À 100 jours de la Coupe du monde de la FIFA 2026, coorganisée par les États-Unis, le Canada et le Mexique, une coalition internationale a lancé une campagne de boycott coordonnée exigeant que la FIFA délocalise les matchs hors des États-Unis. La coalition avertit que les agissements brutaux des États-Unis engendrent une crise humanitaire, tant nationale qu’internationale. Le sport international n’est pas neutre. Les grands événements sportifs servent d’instruments de légitimation politique. Accueillir des événements sportifs mondiaux n’est pas un simple privilège logistique : c’est une affirmation d’appartenance à la communauté internationale.

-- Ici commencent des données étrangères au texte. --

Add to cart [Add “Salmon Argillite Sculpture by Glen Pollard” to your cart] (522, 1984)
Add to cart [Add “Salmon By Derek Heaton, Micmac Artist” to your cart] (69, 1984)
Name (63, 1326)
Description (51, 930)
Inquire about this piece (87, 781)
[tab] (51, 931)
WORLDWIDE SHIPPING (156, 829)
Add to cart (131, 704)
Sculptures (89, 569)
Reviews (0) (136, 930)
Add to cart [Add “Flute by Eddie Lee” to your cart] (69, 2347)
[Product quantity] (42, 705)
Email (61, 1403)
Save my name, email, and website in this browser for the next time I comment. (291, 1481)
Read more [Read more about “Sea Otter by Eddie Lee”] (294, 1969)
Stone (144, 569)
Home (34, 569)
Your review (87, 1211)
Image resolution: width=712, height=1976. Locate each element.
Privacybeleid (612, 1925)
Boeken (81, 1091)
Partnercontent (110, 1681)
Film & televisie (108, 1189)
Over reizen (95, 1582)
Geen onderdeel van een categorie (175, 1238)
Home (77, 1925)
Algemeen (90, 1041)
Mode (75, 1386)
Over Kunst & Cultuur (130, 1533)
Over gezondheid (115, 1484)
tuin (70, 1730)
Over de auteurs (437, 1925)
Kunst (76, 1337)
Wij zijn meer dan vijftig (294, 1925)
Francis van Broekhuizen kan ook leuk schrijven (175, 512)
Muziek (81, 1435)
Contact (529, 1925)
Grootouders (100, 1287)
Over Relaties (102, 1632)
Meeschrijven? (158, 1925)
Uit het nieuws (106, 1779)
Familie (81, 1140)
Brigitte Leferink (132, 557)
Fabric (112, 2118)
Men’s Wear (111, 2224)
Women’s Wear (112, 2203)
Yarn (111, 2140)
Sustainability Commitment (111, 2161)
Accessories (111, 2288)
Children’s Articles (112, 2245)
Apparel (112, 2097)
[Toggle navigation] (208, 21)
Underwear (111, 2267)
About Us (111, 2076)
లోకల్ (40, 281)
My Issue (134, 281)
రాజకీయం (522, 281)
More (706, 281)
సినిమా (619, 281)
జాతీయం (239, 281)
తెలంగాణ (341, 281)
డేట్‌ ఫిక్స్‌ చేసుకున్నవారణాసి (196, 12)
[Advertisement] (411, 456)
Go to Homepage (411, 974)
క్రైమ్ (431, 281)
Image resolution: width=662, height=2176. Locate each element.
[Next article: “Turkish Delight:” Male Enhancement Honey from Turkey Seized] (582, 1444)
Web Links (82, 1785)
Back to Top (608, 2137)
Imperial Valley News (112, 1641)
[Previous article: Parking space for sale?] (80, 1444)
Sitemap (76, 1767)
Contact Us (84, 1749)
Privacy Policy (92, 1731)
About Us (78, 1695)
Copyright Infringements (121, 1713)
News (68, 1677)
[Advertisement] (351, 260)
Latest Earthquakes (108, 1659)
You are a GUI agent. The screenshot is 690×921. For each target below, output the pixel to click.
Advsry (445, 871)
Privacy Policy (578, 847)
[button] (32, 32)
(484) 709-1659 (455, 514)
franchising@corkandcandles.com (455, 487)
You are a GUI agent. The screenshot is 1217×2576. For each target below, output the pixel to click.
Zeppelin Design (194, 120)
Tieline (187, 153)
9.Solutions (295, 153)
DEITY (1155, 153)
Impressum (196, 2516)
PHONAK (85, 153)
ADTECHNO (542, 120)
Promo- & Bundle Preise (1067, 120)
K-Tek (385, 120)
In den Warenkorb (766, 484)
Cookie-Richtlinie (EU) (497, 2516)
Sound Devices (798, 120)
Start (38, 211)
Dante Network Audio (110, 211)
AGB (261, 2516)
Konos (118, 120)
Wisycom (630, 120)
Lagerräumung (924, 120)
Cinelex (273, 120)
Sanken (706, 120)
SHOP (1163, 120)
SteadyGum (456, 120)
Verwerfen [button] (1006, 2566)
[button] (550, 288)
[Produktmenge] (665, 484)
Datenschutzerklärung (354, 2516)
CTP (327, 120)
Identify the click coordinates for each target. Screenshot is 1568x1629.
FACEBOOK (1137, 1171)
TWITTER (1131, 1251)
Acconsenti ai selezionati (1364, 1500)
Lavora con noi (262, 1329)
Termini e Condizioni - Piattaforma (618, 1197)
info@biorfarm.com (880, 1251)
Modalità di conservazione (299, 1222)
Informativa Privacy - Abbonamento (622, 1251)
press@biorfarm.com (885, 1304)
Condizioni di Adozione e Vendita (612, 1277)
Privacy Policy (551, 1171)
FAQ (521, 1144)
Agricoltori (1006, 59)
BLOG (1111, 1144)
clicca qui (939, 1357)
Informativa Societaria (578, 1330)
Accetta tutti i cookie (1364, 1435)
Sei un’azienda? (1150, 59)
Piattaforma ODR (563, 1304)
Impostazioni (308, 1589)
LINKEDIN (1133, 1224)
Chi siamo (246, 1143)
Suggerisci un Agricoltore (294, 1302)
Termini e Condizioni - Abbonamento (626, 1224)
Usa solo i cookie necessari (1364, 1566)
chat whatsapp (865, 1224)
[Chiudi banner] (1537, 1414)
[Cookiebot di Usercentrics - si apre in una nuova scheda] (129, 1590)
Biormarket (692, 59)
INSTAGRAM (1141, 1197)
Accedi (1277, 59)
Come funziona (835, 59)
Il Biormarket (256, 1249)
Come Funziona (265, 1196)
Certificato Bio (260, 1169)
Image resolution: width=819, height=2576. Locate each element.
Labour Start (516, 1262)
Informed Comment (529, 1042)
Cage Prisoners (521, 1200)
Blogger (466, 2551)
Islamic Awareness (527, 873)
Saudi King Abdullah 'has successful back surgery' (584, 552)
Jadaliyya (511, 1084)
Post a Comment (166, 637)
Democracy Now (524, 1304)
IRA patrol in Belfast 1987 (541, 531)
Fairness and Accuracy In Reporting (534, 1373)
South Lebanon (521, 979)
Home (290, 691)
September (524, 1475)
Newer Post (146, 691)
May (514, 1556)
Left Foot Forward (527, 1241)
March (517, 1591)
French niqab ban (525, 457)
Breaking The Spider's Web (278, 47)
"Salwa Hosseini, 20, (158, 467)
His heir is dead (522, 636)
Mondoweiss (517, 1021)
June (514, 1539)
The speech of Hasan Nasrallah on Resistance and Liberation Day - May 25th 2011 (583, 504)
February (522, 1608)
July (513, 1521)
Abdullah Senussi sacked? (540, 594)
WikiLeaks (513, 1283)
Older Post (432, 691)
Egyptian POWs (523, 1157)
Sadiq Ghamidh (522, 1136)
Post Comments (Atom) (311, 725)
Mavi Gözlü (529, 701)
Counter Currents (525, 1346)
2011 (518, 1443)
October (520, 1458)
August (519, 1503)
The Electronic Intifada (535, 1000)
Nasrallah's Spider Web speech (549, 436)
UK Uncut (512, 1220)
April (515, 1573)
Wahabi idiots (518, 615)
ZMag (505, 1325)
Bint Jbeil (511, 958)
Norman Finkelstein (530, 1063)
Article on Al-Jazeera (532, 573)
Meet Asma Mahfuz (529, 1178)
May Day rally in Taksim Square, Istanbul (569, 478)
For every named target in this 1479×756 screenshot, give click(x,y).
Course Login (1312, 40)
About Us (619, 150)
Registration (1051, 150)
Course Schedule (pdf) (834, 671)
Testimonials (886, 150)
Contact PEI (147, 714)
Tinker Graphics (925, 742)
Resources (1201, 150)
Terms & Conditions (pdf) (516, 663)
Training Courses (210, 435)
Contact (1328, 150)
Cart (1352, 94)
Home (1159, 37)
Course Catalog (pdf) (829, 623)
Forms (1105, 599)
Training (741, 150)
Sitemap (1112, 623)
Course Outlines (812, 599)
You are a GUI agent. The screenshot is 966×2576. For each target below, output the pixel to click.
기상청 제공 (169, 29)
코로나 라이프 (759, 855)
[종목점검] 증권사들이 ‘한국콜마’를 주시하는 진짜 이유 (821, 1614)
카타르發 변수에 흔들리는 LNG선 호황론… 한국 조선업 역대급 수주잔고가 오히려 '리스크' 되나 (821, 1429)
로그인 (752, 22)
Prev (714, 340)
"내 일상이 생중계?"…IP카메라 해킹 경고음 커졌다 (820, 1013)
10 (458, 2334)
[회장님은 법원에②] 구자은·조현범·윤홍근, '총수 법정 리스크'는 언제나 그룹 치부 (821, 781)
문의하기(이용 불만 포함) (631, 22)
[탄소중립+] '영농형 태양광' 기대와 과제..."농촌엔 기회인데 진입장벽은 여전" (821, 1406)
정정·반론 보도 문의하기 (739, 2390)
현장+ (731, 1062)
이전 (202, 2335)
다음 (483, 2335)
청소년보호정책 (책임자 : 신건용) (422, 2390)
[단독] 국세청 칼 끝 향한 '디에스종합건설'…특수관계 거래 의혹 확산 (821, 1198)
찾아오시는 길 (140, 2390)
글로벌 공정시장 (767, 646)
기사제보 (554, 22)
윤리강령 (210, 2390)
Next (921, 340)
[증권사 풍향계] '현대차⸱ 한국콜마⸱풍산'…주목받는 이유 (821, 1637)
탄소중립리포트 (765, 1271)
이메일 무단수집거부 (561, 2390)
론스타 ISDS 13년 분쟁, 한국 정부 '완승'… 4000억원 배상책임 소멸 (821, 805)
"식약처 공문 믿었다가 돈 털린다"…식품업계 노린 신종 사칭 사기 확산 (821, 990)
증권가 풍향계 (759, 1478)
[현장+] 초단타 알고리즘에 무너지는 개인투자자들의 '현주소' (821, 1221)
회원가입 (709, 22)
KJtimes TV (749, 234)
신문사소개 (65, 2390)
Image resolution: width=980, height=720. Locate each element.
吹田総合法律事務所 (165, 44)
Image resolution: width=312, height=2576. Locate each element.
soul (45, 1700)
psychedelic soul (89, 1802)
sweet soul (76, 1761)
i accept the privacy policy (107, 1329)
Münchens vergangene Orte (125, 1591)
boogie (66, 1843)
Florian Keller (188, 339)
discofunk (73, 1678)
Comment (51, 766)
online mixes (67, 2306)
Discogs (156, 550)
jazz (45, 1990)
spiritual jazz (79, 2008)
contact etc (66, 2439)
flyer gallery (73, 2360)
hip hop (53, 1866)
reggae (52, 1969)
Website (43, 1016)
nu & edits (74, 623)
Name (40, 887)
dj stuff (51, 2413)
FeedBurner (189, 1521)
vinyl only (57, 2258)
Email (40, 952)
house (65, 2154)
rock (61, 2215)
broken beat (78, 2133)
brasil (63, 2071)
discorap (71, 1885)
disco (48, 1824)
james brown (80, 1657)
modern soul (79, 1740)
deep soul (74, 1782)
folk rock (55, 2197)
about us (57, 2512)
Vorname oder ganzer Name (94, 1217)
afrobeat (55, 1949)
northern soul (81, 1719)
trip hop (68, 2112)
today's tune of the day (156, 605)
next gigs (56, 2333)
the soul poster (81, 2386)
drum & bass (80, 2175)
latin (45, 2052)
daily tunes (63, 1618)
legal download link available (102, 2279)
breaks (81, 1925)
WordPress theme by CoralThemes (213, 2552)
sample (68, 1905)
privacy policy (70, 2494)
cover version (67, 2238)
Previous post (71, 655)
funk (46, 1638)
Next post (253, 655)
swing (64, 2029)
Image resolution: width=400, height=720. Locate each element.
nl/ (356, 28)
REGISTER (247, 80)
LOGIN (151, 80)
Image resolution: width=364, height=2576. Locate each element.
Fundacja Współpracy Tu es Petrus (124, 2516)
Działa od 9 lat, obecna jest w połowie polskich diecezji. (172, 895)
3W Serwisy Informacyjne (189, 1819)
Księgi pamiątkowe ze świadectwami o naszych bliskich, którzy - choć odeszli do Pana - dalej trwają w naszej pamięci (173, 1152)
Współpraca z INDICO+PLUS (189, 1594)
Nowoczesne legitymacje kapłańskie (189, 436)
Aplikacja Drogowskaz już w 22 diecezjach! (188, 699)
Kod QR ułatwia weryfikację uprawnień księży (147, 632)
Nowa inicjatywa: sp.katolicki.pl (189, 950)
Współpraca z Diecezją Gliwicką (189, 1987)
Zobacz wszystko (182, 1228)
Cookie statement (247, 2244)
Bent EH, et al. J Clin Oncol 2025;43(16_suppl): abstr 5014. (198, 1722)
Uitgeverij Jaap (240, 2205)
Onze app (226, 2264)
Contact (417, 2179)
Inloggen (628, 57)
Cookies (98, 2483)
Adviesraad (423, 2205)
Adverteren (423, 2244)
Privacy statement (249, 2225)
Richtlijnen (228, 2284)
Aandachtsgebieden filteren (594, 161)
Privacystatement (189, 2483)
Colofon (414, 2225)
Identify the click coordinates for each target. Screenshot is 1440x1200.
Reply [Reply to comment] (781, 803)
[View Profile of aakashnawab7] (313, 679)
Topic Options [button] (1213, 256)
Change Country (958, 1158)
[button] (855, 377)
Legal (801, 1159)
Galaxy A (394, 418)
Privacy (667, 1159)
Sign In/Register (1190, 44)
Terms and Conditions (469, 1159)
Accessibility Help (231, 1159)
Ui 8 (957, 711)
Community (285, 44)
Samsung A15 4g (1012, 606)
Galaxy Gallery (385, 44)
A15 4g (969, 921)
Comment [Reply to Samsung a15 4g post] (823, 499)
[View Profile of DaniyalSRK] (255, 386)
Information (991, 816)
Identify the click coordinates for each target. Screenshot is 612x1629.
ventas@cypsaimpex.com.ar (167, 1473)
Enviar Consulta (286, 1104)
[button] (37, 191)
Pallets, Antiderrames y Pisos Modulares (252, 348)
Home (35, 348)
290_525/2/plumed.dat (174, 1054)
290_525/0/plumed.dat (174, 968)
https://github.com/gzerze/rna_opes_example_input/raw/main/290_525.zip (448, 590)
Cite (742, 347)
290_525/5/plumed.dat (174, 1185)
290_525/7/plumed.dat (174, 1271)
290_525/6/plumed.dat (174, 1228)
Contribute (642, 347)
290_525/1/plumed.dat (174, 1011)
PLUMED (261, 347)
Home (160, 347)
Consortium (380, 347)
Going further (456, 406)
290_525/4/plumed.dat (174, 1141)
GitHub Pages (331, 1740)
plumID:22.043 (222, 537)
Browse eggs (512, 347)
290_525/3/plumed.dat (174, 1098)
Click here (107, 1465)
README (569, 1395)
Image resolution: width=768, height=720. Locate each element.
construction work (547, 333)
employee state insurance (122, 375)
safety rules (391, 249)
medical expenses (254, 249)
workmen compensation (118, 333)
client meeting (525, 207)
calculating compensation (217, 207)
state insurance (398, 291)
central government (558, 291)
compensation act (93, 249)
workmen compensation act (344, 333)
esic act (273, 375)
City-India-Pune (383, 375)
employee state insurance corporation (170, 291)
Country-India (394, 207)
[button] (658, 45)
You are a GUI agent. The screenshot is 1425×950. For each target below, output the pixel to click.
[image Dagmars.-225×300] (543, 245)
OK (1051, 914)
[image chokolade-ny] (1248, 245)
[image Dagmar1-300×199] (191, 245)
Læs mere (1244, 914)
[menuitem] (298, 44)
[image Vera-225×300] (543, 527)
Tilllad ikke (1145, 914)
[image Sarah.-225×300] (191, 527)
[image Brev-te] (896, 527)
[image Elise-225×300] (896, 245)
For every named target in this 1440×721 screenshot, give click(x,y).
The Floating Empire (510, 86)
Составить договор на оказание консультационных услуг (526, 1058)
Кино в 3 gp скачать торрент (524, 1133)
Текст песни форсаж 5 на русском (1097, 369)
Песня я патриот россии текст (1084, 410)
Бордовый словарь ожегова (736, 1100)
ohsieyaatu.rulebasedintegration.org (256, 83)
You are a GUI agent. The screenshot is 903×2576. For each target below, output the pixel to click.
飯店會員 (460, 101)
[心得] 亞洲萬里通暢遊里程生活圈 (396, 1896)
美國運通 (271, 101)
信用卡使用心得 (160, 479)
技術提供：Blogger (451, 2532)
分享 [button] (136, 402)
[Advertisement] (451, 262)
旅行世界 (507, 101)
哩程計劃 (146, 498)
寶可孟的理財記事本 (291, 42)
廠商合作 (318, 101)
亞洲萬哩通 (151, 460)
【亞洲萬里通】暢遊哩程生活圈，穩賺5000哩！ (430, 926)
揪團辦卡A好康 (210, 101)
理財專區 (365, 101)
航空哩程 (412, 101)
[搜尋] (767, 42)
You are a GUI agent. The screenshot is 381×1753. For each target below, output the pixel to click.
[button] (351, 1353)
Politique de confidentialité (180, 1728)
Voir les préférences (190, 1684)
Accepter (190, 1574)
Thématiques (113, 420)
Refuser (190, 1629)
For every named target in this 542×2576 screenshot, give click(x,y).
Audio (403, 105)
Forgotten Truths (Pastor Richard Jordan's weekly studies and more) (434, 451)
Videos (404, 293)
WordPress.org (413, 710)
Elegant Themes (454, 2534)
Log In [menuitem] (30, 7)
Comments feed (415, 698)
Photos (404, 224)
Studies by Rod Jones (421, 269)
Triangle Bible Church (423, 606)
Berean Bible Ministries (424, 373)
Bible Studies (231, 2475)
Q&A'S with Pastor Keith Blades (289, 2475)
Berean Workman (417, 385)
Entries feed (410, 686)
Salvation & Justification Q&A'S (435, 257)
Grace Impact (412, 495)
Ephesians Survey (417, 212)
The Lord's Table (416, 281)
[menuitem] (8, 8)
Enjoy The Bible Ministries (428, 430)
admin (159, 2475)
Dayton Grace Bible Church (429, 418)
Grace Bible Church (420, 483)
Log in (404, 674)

« La coalition estime qu’avec le blocus de Cuba, l’enlèvement du président vénézuélien, la guerre illégale et non provoquée contre l’Iran, et le fait que les États-Unis soient devenus un environnement de plus en plus dangereux et hostile pour les peuples du monde – en particulier pour les personnes noires, racisées, autochtones, migrantes et non européennes – les États-Unis se sont exclus de la communauté des nations civilisées et ne devraient pas être autorisés à normaliser leur violence et leur banditisme international », déclare Ajamu Baraka, du Projet Nord-Sud pour les personnes et les peuples, centré sur les droits humains, de Black Alliance for Peace (Alliance noire pour la paix), l’un des organisateurs de la coalition.
Aux États-Unis, la répression violente de l’immigration, les détentions illégales et les mesures discriminatoires en matière de voyages mettent en danger les communautés, les fans, les joueurs et le personnel des tournois, tandis que les États-Unis se salissent les mains de sang étranger à travers le monde.
Nulle part ailleurs cela n’est plus évident qu’en Asie occidentale et en Afrique. Là-bas, les États-Unis poursuivent leurs campagnes de violence contre des nations dont les joueurs et les supporters fouleront bientôt le sol américain pour 78 matchs de la Coupe du monde, qui débutera le 11 juin. Nombre d’entre eux arriveront victimes de massacres orchestrés par les États-Unis. Nous exigeons : la compétition ne peut se dérouler comme si ces vies n’avaient aucune valeur, qu’elles soient enterrées ou emprisonnées. Nous refusons de laisser les États-Unis dissimuler leurs violations des droits des peuples souverains. Le sang des femmes et des enfants ne sera pas lavé sur le terrain pour fertiliser la pelouse, et les tribunes doivent rester vides pour chaque personne que l’ICE a fait disparaître.
Mireille Fanon Mendes–France, présidente de la Fondation Frantz Fanon, déclare qu’« il est moralement obscène et politiquement rétrograde que les États-Unis, un pays qui a constamment défié le droit international et qui est impliqué dans de graves violations des droits humains – notamment des guerres d’agression, des crimes de guerre, des crimes contre l’humanité et un soutien actif au génocide israélien à Gaza – se voient confier l’organisation d’un événement mondial comme la Coupe du monde, censé célébrer la dignité, l’humanité collective et l’unité. »
À ce moment historique, autoriser les États-Unis à accueillir des événements sportifs internationaux tels que la Coupe du monde de 2026 et les Jeux olympiques de 2028 avec la participation d’Israël représente une profonde contradiction morale et politique pour la communauté internationale.
À 100 jours de la Coupe du Monde, nous refusons la normalisation de la guerre, de la répression et du génocide. Exigeons que la FIFA délocalise la compétition et boycottons les États-Unis jusqu’à ce que ce pays prouve qu’il est prêt à agir comme un État normal, attaché à l’égalité, à la paix et au respect des droits humains.